Stored dataset items
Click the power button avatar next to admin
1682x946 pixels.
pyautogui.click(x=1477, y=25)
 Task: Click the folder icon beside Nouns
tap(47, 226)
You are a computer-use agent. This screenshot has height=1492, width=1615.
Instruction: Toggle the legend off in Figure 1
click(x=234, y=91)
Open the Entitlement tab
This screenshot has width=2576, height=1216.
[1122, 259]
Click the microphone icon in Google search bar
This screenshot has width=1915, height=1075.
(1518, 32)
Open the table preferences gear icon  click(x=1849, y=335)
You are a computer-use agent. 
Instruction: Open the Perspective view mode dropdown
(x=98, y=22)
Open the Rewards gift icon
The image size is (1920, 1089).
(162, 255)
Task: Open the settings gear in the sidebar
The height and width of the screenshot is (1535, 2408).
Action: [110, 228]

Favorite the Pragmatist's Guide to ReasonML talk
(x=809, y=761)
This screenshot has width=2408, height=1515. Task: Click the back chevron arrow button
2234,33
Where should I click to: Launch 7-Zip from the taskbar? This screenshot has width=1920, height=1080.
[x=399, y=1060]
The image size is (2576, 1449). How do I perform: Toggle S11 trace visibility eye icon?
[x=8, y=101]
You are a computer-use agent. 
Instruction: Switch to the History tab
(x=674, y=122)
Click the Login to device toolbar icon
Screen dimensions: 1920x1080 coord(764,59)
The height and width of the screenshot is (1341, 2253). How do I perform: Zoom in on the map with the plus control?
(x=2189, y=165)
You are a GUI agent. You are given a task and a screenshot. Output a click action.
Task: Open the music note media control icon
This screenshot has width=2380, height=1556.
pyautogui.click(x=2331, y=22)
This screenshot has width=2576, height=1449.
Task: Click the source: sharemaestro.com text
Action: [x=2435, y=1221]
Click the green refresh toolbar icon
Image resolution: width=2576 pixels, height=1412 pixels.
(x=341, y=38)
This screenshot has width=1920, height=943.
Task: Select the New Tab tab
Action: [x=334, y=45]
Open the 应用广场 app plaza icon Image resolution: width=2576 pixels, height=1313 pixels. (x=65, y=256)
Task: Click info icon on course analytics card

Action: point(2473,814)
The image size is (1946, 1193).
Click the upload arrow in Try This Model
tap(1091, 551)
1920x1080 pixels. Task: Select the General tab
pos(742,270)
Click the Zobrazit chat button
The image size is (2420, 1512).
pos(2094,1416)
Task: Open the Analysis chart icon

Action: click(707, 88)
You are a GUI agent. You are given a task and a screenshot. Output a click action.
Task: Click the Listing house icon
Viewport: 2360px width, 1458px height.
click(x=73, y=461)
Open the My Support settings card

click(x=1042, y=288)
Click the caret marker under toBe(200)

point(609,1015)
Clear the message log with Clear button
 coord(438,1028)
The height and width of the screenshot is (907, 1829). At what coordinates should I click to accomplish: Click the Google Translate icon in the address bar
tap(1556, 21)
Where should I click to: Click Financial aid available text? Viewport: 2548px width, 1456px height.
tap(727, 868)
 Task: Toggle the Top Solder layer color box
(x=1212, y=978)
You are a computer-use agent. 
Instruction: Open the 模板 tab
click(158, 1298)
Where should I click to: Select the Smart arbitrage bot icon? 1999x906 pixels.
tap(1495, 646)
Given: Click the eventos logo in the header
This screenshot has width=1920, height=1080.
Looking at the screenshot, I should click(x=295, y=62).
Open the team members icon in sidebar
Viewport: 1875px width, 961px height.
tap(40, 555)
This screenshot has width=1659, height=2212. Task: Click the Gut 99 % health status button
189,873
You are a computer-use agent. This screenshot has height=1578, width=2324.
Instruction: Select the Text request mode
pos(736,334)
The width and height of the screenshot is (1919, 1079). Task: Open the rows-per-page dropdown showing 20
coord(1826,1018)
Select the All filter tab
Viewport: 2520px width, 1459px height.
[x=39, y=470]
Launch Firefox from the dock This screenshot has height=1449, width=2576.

(How to complete this task)
Only an exact transcription of all the entries will do.

(Task solution)
Click the power button avatar next to admin
1682x946 pixels.
pyautogui.click(x=1477, y=25)
 Task: Click the folder icon beside Nouns
tap(47, 226)
You are a computer-use agent. This screenshot has height=1492, width=1615.
Instruction: Toggle the legend off in Figure 1
click(x=234, y=91)
Open the Entitlement tab
This screenshot has width=2576, height=1216.
[1122, 259]
Click the microphone icon in Google search bar
This screenshot has width=1915, height=1075.
(1518, 32)
Open the table preferences gear icon  click(x=1849, y=335)
You are a computer-use agent. 
Instruction: Open the Perspective view mode dropdown
(x=98, y=22)
Open the Rewards gift icon
The image size is (1920, 1089).
(162, 255)
Task: Open the settings gear in the sidebar
The height and width of the screenshot is (1535, 2408).
Action: [110, 228]

Favorite the Pragmatist's Guide to ReasonML talk
(x=809, y=761)
This screenshot has width=2408, height=1515. Task: Click the back chevron arrow button
2234,33
Where should I click to: Launch 7-Zip from the taskbar? This screenshot has width=1920, height=1080.
[x=399, y=1060]
The image size is (2576, 1449). How do I perform: Toggle S11 trace visibility eye icon?
[x=8, y=101]
You are a computer-use agent. 
Instruction: Switch to the History tab
(x=674, y=122)
Click the Login to device toolbar icon
Screen dimensions: 1920x1080 coord(764,59)
The height and width of the screenshot is (1341, 2253). How do I perform: Zoom in on the map with the plus control?
(x=2189, y=165)
You are a GUI agent. You are given a task and a screenshot. Output a click action.
Task: Open the music note media control icon
This screenshot has width=2380, height=1556.
pyautogui.click(x=2331, y=22)
This screenshot has width=2576, height=1449.
Task: Click the source: sharemaestro.com text
Action: [x=2435, y=1221]
Click the green refresh toolbar icon
Image resolution: width=2576 pixels, height=1412 pixels.
(x=341, y=38)
This screenshot has width=1920, height=943.
Task: Select the New Tab tab
Action: [x=334, y=45]
Open the 应用广场 app plaza icon Image resolution: width=2576 pixels, height=1313 pixels. (x=65, y=256)
Task: Click info icon on course analytics card

Action: point(2473,814)
The image size is (1946, 1193).
Click the upload arrow in Try This Model
tap(1091, 551)
1920x1080 pixels. Task: Select the General tab
pos(742,270)
Click the Zobrazit chat button
The image size is (2420, 1512).
pos(2094,1416)
Task: Open the Analysis chart icon

Action: click(707, 88)
You are a GUI agent. You are given a task and a screenshot. Output a click action.
Task: Click the Listing house icon
Viewport: 2360px width, 1458px height.
click(x=73, y=461)
Open the My Support settings card

click(x=1042, y=288)
Click the caret marker under toBe(200)

point(609,1015)
Clear the message log with Clear button
 coord(438,1028)
The height and width of the screenshot is (907, 1829). At what coordinates should I click to accomplish: Click the Google Translate icon in the address bar
tap(1556, 21)
Where should I click to: Click Financial aid available text? Viewport: 2548px width, 1456px height.
tap(727, 868)
 Task: Toggle the Top Solder layer color box
(x=1212, y=978)
You are a computer-use agent. 
Instruction: Open the 模板 tab
click(158, 1298)
Where should I click to: Select the Smart arbitrage bot icon? 1999x906 pixels.
tap(1495, 646)
Given: Click the eventos logo in the header
This screenshot has width=1920, height=1080.
Looking at the screenshot, I should click(x=295, y=62).
Open the team members icon in sidebar
Viewport: 1875px width, 961px height.
tap(40, 555)
This screenshot has width=1659, height=2212. Task: Click the Gut 99 % health status button
189,873
You are a computer-use agent. This screenshot has height=1578, width=2324.
Instruction: Select the Text request mode
pos(736,334)
The width and height of the screenshot is (1919, 1079). Task: Open the rows-per-page dropdown showing 20
coord(1826,1018)
Select the All filter tab
Viewport: 2520px width, 1459px height.
[x=39, y=470]
Launch Firefox from the dock This screenshot has height=1449, width=2576.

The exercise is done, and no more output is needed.